At the same time, the General Department of Taxation directs the tax information technology units to ensure that 100% of computers are updated with the latest patches, installed with, and updated with anti-malware software; that no connected storage devices (USB, external hard drives, etc.) are used; and that only secure software is installed. Computers on the internal network (LAN) must not be directly connected to the Internet (via wireless networks, 3G, 4G, etc.).

The General Department of Taxation directs the Tax Departments to review accounts on applications to ensure that permissions are assigned correctly to each user role; and to remove unused accounts (every 6 months).

In cases where accessing external websites is necessary for work, it must be done through the Internet access system deployed by the General Department of Taxation.

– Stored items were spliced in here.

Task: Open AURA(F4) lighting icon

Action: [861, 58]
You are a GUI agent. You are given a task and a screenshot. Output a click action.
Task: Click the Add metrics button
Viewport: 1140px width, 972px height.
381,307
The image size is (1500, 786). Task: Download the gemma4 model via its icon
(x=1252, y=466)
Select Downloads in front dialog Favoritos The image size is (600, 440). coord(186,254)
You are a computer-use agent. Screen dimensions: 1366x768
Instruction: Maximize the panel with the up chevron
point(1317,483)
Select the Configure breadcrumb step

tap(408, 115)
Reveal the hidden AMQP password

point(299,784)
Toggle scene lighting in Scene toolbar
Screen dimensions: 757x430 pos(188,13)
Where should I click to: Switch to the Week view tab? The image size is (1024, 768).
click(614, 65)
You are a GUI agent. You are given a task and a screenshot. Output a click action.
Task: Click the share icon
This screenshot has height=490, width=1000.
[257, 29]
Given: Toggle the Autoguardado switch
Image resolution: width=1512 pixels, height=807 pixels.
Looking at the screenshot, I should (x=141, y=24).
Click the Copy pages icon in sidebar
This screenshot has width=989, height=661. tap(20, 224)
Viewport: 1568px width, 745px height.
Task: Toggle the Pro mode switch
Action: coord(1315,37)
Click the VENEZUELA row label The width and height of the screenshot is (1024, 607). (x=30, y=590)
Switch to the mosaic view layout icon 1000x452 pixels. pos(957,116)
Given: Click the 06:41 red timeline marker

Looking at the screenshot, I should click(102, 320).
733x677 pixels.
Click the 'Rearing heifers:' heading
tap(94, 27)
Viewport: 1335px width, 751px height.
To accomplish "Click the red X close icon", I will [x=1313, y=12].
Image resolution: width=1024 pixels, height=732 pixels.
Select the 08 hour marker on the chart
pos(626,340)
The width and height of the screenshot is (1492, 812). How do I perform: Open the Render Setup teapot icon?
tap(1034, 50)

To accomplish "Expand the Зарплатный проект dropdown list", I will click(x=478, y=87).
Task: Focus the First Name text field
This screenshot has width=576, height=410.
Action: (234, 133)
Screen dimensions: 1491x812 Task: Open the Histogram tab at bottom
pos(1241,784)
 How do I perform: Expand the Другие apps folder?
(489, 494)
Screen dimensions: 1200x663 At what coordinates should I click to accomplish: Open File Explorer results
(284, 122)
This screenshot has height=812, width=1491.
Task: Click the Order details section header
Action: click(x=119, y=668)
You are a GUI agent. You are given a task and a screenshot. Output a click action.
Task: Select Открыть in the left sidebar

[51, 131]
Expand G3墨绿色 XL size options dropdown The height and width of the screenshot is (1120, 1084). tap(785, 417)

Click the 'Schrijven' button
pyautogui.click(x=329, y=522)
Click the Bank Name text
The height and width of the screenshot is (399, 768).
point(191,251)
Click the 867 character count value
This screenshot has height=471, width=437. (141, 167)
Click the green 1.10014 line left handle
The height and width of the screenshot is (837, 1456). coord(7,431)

Computers that are not connected to the internal network (provided by the Tax Department for use outside the tax agency) may only access websites for work purposes. Computers used to draft confidential documents must not be connected to the LAN or the Internet, and may only use confidential USB devices provided by the Government Cryptography Agency.

For servers deployed by the Tax Departments, it is necessary to review accounts authorized to access the server, change passwords (every 6 months), configure complex passwords (at least 8 characters, with a minimum of 3 of the following 4 types of characters: uppercase letters (A-Z), lowercase letters (a-z), numbers (0-9), and special characters), and update patches for the server. Anti-malware software provided by the General Department of Taxation must be installed and updated.